__Text passage__:

If you’ve been keeping up with your tweets in recent weeks, you’ll be well aware of a trickle of new albums on the horizon from some very familiar names. So familiar, in fact, the 2012 new release list could just as well be for 2009. A wave of reunion-esque albums are on their way, as band members who have flown the coop trying to make it en seule seem to be quietly sneaking back to their roots. I’m lookin’ at you, Kele Okereke.

Bloc Party are not the only ones making us do a double-take. After a year of scattered side-projects, Hot Chip have announced that they are putting the finishing touches on a new album too.

Both groups have experienced a pretty substantial diaspora since their last release (Hot Chip’s ‘One Life Stand’ [2010] and Bloc Party’s ‘Intimacy’ [2009]). For me, solo projects from well-known bands will always be tainted by the irresistible urge to compare. Does the same thing happen when they go back to their old bands? Did we all listen to ‘The King of Limbs’ and hear little bits of Thom Yorke’s ‘The Eraser’?

What about from the band’s perspective? It’s kind of like moving out of your parents’ house for the first time… then realising that your rent money comes directly out of your party funds, and that the cockroaches aren’t actually helping you with the washing up. When you move back in (yep, it has to happen), the taste of home-cooked anything-other-than-mi-goreng will be comforting. But there ain’t no way you’re compromising your privacy. Coming back to a band after being in charge of all your own creative choices has got to be a shock. What will the impact be on their sound? And do we still care like we did two years ago?

Having a closer look at the Chip and the Party, let’s have a think through why we should care…

BLOC PARTY

Kele left the Bloc to pursue what was heralded as ‘the record he’d always wanted to make’. The Boxer was a whole heartedly electronic experiment, embracing a far wider scope of techno, synth and experimental beats than Bloc Party ever did. Vocally, Kele’s trademark sincerity comes through just as strongly – if not stronger – on his solo work, albeit dabbling in more pitch alteration and effects. That lyrical honesty and emotion was what made some of the early Bloc Party tracks so powerful – but it’s also what made their later releases feel increasingly tired. The biggest downfall of their last album ‘Intimacy’ (2009) may ironically have been its intimacy – in the form of over-earnest, bordering-awkward emotion. Will that be the hallmark of the new Bloc Party album as well? It seems like a good time for the band to refocus on the party, not just the hangover. If they take Kele’s willingness to experiment and ditch the serious face, this could be an album to watch.

__Dataset content__:
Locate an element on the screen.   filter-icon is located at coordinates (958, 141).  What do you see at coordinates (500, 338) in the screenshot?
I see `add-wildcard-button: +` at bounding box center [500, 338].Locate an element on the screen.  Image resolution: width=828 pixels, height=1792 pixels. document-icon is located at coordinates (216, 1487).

--

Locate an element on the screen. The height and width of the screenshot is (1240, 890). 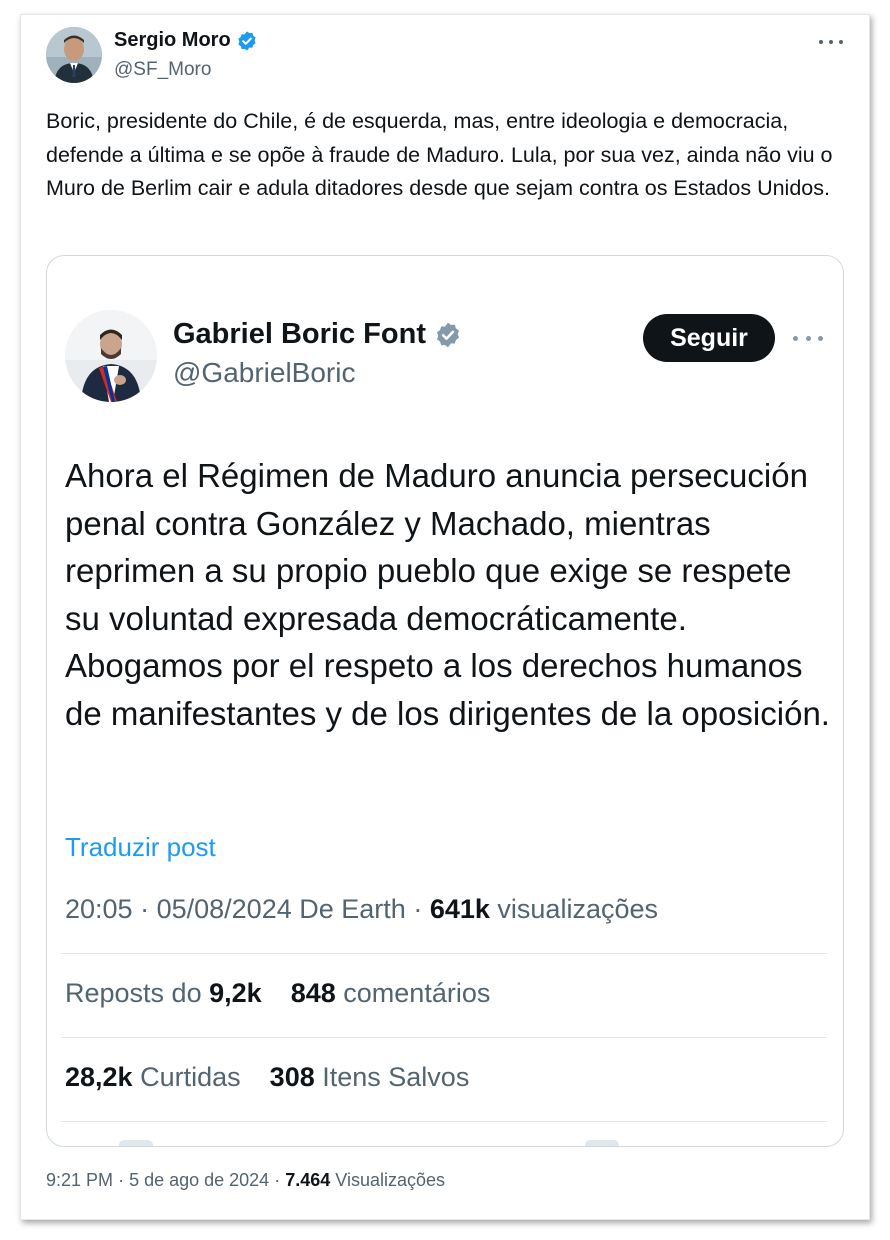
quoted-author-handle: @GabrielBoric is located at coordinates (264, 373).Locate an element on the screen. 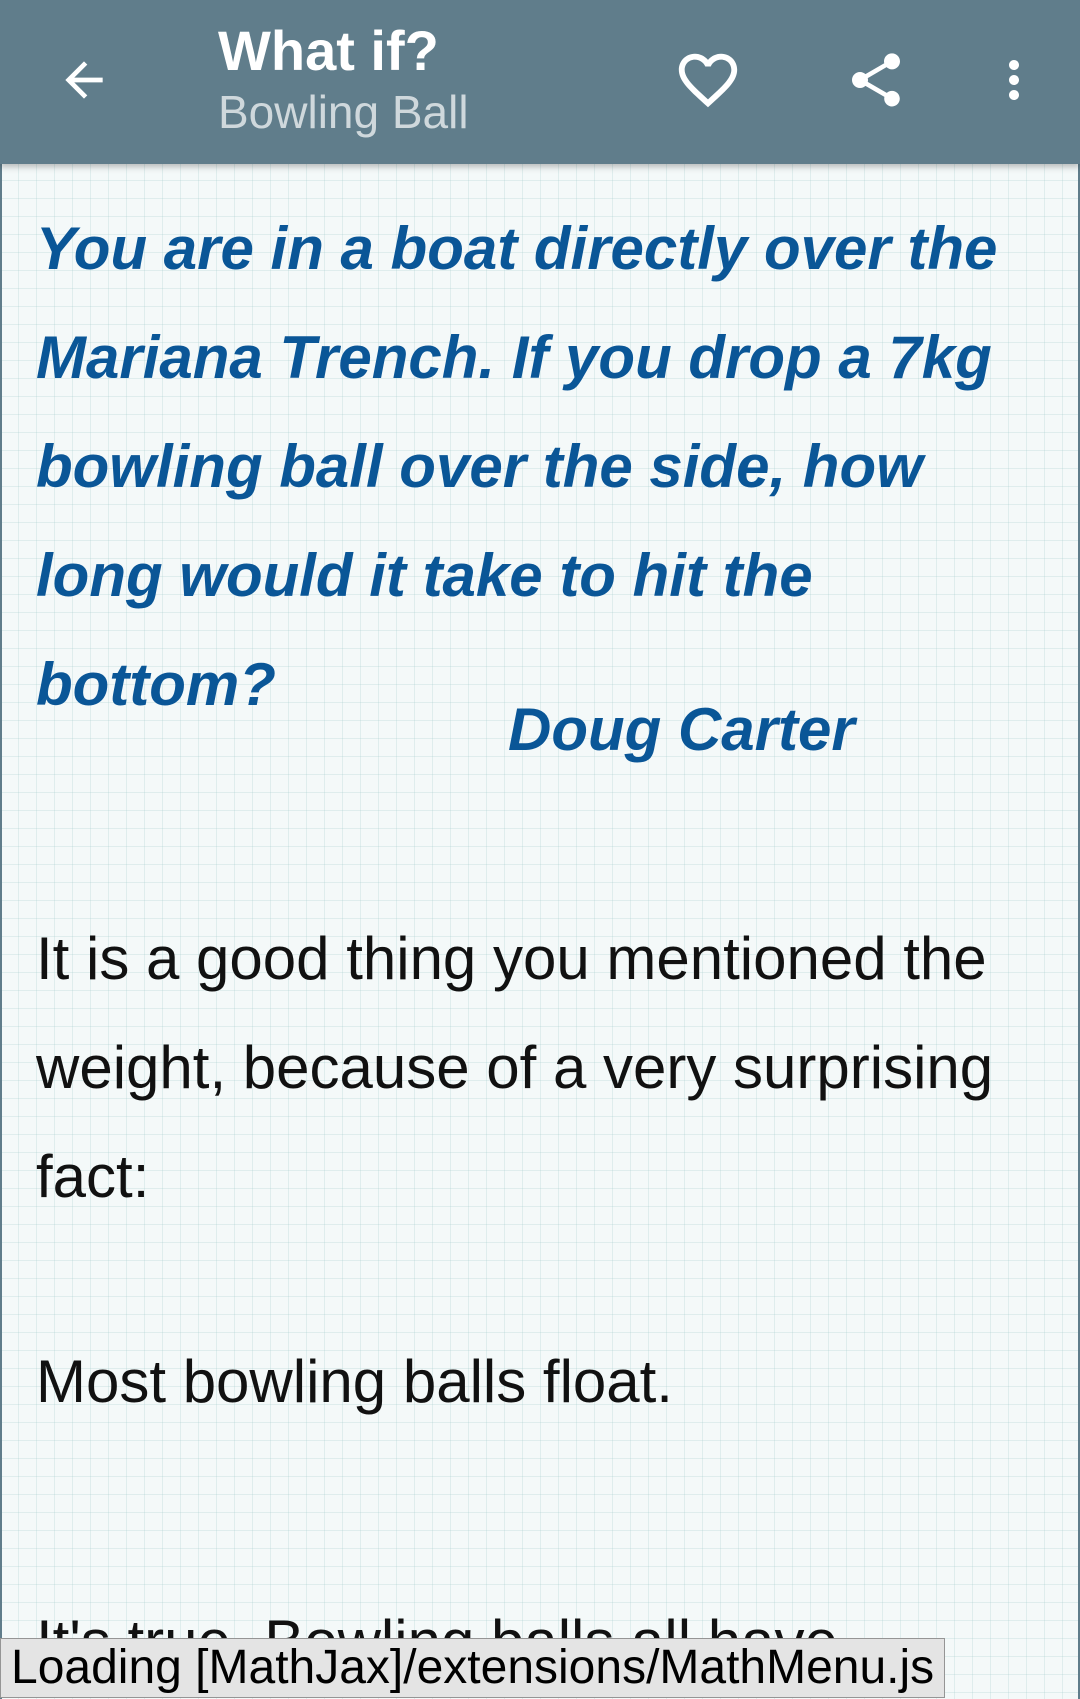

__Exercise requirements__:
**a)** Reproduce the part of the article about reunion albums that begins at the words "Bloc Party are" and stops after "new album too.".
**b)** Resume the article about reunion albums, writing on from its last sentence.

__Numbered answers__:
**a)**
Bloc Party are not the only ones making us do a double-take. After a year of scattered side-projects, Hot Chip have announced that they are putting the finishing touches on a new album too.

**b)**
HOT CHIP

What a feast of side-projects! Joe Goddard went down a path of soulful house with 2 Bears, teaming up with Greco Roman Soundsystem’s Raf Rundell. Alexis Taylor went in virtually the other direction with About Group, drawing on improvisation, wonky beats, wah-wah guitars and Beatles ballad vocals. And Al Doyle and Felix Martin have put out their own project, New Build, which embraces funky basslines and badass 80s synths. It’s quite plausible to think of these projects as the various extremes of Hot Chip. Perhaps reeling the members back in will not have too much of an influence on their sound, then. But have people already moved on? With all these intriguing new projects, will Hot Chip simply become the side-dish? (Yep, went there.)

Maybe it’s just me, but my affection for dance bands still hasn’t recovered from the LCD Soundsystem split. (Note to Al Doyle: if you’d given me an LCD reunion, this post would probably be entirely different. #hypocrisy)

The hardest part for these guys will probably be getting people to really care again, which might mean trying something entirely new. At any rate, it seems important (and perhaps inevitable) for both to incorporate their solo experiments into the band’s sound in some way. Potentially amazing – potentially a mess. Thoughts?